Nicholas Serota director of Tate has warned that ‘London’s increasingly high cost of living is making it impossible for young artists to live and work in the capital’. “Over the past 20 years London has been one of the great successes in the field of creativity. That success is very much threatened at present,” Serota stated in a speech at Tate Britain at an event for Labour’s mayoral candidate, Sadiq Khan, and members of the Creative Industries Federation presented their plans to support the arts sector ahead of the 2016 London mayoral election, which will take place on May 5.
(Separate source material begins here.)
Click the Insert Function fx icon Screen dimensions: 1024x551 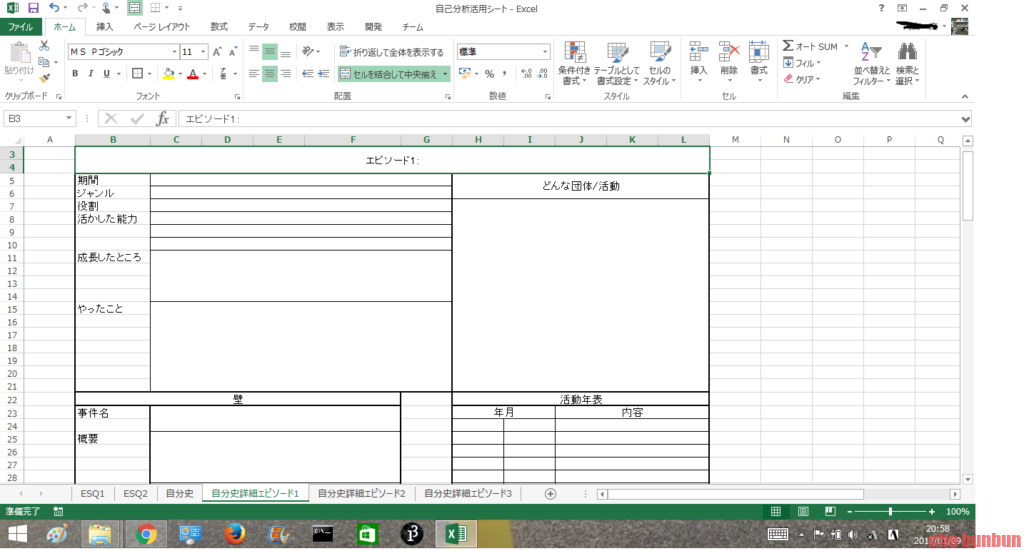click(x=163, y=119)
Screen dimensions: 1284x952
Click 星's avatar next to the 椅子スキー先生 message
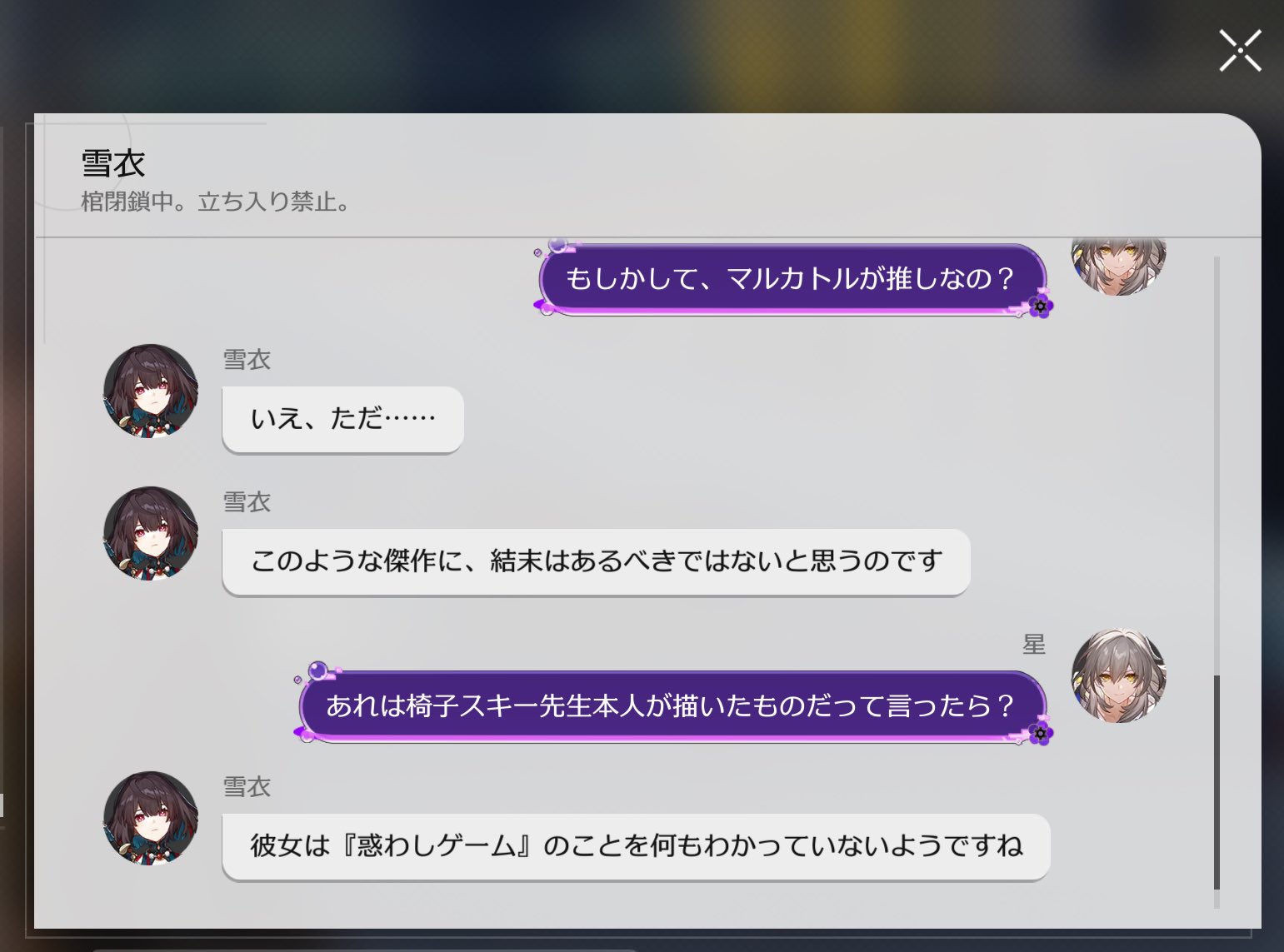click(1118, 675)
“Fifty or 60 years ago it was possible for a young British artist to live or work in Notting Hill or Camden Town. Frank Auerbach, Lucian Freud,Bridget Riley, David Hockney, they all lived in the centre of the city,” he explained. “Even 20 years ago artists would come to this city to train and then they would stay on after they had finished their studies and they would go on to win the Turner Prize, like Wolfgang Tillmans and Tomma Abts, from Germany; that is no longer the case,” Serota added. “Young students come and they are now obliged to leave when they finish their courses,” he said. “Young artists that might have thought of coming here no longer do because they can’t afford to live in London. That must give us pause for thought,” Serota added 

Mr Khan pledged to protect artists, musicians, and creative industry workers by establishing “Creative Enterprise Zones” where affordable space and reduced rates and grants would be offered.